Perhaps, our government's disinterest is justifiable. If government cannot even afford to put in place an adequate health care system, how can it build and develop the art and culture infrastructure while some public hospitals and health centers continue to deteriorate for lack of funds? Not that we don't have the funds, but that is another story...
But the Philippine art scene, despite the lack of the necessary infrastructure and government support, has placed the Philippines in an enviable place, thanks to the hard work of our local artists, some of the major private galleries and a few private individuals who have banded together to [make] Art Fair Philippines [happen]. I'm honored to be part of this event and proud that it's happening in a car park which reflects how Filipino artists and ingenious organizers cope with limited and raw resources and yet come out with world class results.
You’re set to be part of an exhibit on Southeast Asian art at the Guggenheim in February. Can you give us a preview of what you’ll be exhibiting there?

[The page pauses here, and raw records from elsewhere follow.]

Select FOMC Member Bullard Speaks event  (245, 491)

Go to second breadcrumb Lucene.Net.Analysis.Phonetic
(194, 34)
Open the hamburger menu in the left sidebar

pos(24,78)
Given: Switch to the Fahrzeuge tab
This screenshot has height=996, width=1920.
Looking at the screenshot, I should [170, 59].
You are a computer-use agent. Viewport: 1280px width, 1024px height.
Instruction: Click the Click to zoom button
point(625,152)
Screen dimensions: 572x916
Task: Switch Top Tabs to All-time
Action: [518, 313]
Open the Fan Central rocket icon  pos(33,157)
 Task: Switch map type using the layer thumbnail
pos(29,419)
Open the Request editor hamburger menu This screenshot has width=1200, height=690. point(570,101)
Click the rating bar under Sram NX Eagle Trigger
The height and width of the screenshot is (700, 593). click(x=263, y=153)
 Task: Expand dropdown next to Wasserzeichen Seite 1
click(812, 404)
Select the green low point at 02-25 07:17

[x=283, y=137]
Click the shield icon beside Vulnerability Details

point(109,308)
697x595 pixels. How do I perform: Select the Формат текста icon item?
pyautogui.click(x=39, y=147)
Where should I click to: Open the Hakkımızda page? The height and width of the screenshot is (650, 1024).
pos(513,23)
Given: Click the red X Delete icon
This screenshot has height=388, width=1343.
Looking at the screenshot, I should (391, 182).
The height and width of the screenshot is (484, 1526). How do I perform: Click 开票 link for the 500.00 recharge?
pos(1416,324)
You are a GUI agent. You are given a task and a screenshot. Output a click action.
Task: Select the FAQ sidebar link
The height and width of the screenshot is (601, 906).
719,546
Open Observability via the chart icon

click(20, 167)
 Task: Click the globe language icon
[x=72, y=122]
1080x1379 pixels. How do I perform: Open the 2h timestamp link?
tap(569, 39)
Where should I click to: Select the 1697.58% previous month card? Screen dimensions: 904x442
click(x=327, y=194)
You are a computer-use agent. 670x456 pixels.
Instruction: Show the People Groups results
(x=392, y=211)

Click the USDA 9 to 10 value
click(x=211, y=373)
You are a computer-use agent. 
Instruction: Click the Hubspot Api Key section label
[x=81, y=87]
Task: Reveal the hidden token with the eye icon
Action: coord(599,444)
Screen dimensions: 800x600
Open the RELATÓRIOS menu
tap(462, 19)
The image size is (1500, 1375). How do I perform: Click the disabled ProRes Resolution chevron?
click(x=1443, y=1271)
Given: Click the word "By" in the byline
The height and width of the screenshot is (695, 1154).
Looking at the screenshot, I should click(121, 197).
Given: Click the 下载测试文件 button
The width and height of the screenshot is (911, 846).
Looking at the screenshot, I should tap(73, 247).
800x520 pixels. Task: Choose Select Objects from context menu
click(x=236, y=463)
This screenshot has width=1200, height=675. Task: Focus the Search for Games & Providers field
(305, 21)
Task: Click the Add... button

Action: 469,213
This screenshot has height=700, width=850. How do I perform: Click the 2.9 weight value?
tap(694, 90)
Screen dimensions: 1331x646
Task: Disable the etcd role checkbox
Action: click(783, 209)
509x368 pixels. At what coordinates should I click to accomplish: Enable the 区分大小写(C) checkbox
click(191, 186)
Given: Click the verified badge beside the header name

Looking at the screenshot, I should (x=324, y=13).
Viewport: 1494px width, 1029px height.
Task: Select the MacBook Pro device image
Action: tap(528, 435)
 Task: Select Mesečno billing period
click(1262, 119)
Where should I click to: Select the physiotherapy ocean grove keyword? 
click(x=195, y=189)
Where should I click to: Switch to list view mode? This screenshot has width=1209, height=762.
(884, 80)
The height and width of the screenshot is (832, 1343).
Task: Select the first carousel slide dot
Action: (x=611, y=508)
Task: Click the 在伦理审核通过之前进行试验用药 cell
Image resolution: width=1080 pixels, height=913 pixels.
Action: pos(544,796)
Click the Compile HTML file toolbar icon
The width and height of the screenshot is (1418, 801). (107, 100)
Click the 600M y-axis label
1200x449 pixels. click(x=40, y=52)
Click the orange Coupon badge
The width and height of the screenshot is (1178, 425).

It is always a privilege and honor to represent one's country. On the other hand, it carries with it a corresponding responsibility and the anxiety of not being able to measure up to certain expectations as selections are always contentious. I consider being selected in prestigious surveys such as "No Country: Contemporary Art for South/Southeast Asia" a milestone in my practice. I have always thought that hard work and pure luck is a necessary and potent combination in an arena tightly contested by peers. I was selected on the basis of a newly completed work (intended for another exhibition) that was seen by the curator during her research which she thought, and later confirmed by the curatorial panel of the Guggenheim Museum, fit rightly within the survey's curatorial narrative. My work, F-16, is a diptych painting measuring 6 x 12 feet composed of an image (of an F-16 flying over the mountain range of Afghanistan) and an excerpt from President McKinley's prayer relating to US Congress' policy on benevolent assimilation during the forgotten Philippine-American War in 1899-1902.